Helped my sis, eunice sign up for reggae that's starting on 8th aug, fri 7pm by xuehui. I don't know if i should accompany her? cause i gonna sign up for my house 2.
Anyone wanna join reggae now??..hehe..sihui can't join now cause she might be going over to china for her internship if the visa is approved.

I'm quite happy that more and more of my friends or should i say our batch yr 3 people are getting interested in joining dance!! I hope i can really bring them over to join us soon, probably next week??..hehe..means more dance khakis =D
It's good to be able to influence people around you to have the same interest, good ones and not bad ones!

KM i'm still waiting for you to join POPPING..hehe

Sunday, July 20, 2008

Time really seems to be running out for me. I'm alwayz reminding myself that i need to finish up somethings by someday, yet i just slack around and delayed. That's probably the reason why i'm lack of time. Sometimes it's because the inspiration and mood ain't there yet for me to do anything.

Design is not about producing and producing the quantity, but to have the quality. I need to have the feel to do it and sketch it, thats why my brain seems to be working for almost 24hrs even when i'm sleeping. I really do dream about my projects, i can laugh at myself when i wake up. I think i'm just pressurizing myself but thats what i need to do, if not i won't be able to meet my deadlines.

Other then time, i need to be focus and motivated! Things are piling up like nobody's business, especially when Fedex Project is coming soon before i finish 'Home In Contrast'.

I'm done with drawing my 3 concepts for weighing scale, i'll scan in tml and do the illustrations. They need to be handed up by this coming thursday and garry will be calling the client over. We need to present to the client directly. SUPERB stories are needed for our inspiration to let the client be impressed with our design.

I can't think of any yet and my design is influenced by volkswagen which is also one of my favourite brand..hehe..I like two of my design out of three. Hope i am able to present it properly to the client.

Tomorrow must focus on my HIC, so that i can go find supervisor. I think i'm left with 4 weeks? XMI left with 1 or 2 weeks? FDA about 4 or 5 weeks? Seems like the schedule is quite tight, i can do it! Just need to be extra hardworking from now on but i'm quite busy with external stuff too. I need to manage my time well.
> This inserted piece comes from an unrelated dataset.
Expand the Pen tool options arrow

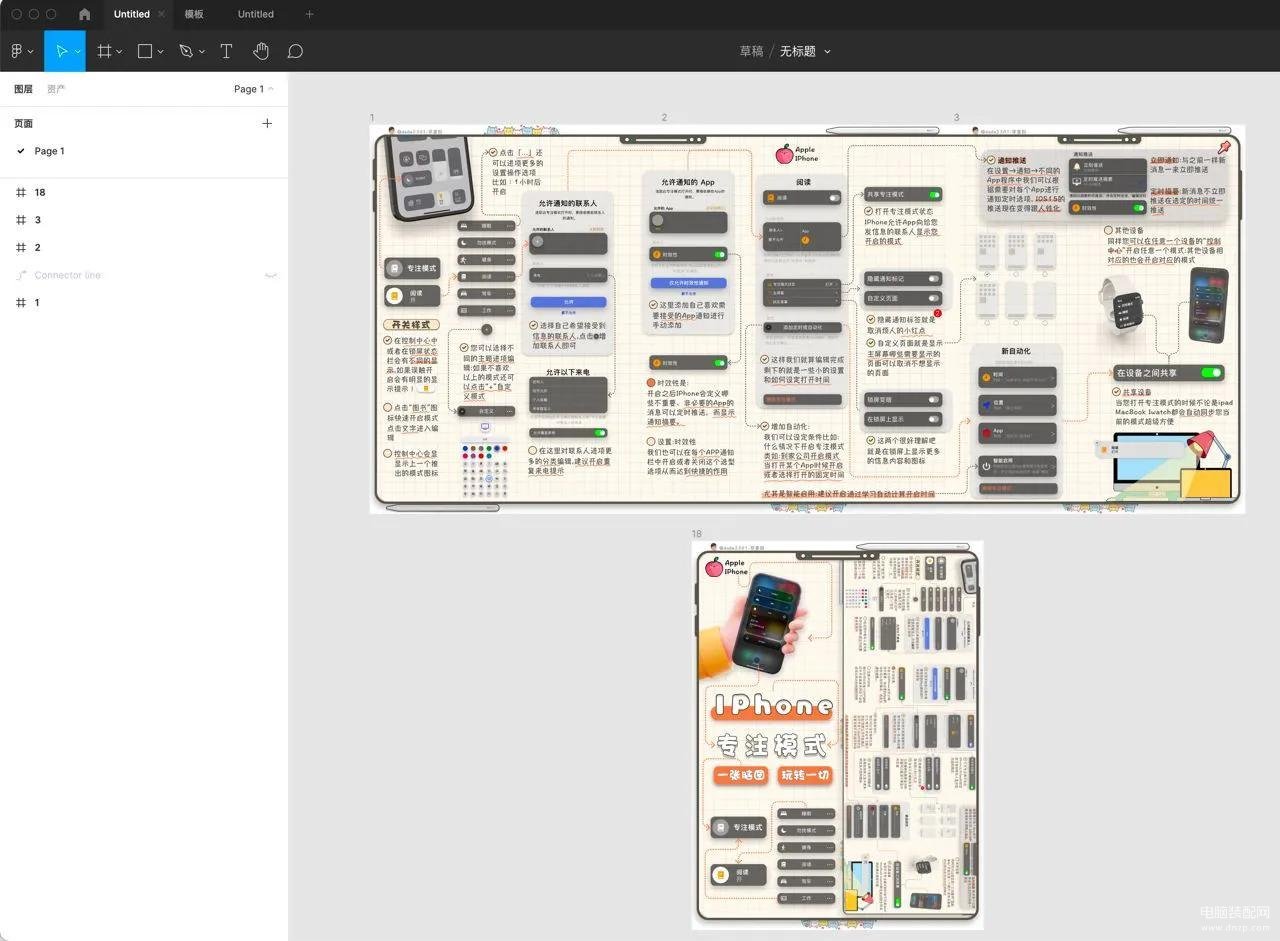point(201,52)
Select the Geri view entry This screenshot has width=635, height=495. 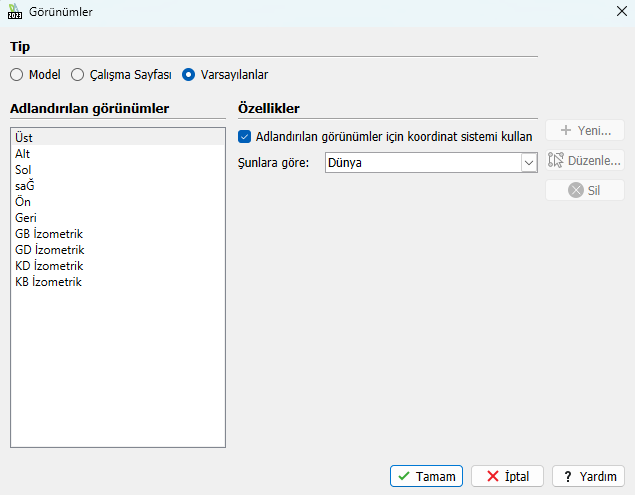tap(26, 217)
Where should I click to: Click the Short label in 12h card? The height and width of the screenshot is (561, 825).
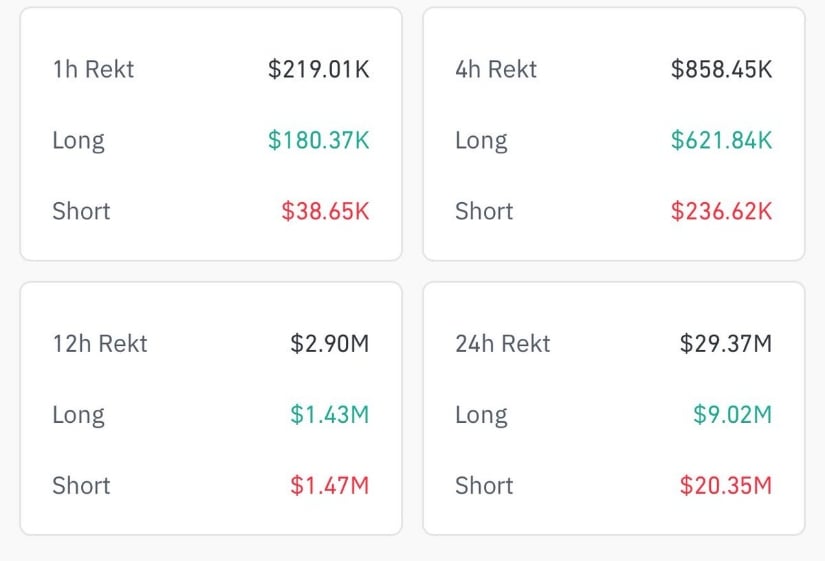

Denise please do your work and consistently!
GO GO GO =p

Saturday, July 19, 2008

Thursday
Discussion on IP - deadline next thursday 3 concepts illustrated out! prepare to present it to the real client!

Dinner - western at south canteen. Mr K joined ltr on and lame around, laugh til mouth felt sour? =p

Friday
I worked! Clicking the whole day 8am to 9.30pm. What a boring day! But money's here, though not enough for me to sign up for course, at least i need not top up too much =)

Saturday
I went for Daniel's HH1 class today without company of sh or en, i'm learning to be more independent..haha...Class today was quite chill, with the chill dance and chill music. Pepper shaker?? i think if i nv remember wrongly?? and isolation was the key of the routine today. I bet i din execute it..haha..as always i suppose. PRACTICE!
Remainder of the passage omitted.